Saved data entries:
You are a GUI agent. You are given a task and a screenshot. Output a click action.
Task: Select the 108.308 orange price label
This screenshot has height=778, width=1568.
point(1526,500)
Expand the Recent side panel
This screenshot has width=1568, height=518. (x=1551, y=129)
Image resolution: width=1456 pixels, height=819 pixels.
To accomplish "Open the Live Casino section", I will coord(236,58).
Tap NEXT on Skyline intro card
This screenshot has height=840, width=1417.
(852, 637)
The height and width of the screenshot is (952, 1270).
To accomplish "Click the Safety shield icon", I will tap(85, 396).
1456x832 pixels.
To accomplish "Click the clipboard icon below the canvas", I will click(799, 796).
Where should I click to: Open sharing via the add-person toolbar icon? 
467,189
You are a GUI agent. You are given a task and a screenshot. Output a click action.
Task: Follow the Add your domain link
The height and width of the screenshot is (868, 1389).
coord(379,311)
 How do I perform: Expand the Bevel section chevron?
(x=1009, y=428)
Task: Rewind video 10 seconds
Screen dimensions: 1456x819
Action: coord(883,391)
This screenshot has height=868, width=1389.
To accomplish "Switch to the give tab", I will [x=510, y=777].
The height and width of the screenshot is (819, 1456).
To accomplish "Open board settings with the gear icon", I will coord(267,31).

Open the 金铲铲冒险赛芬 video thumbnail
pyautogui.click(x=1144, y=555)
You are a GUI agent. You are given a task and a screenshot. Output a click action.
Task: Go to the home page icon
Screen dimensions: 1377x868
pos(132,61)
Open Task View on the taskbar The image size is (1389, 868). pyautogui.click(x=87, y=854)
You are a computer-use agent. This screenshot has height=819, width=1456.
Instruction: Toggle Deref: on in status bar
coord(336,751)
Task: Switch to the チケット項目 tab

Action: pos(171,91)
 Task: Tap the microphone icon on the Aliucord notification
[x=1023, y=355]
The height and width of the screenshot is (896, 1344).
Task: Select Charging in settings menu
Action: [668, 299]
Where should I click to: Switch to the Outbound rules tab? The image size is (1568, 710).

AIM OF THE EXERCISE:
For this exercise, return every line from the data that holds the string "pixels".

ANSWER:
Image resolution: width=1456 pixels, height=819 pixels.
1456x832 pixels.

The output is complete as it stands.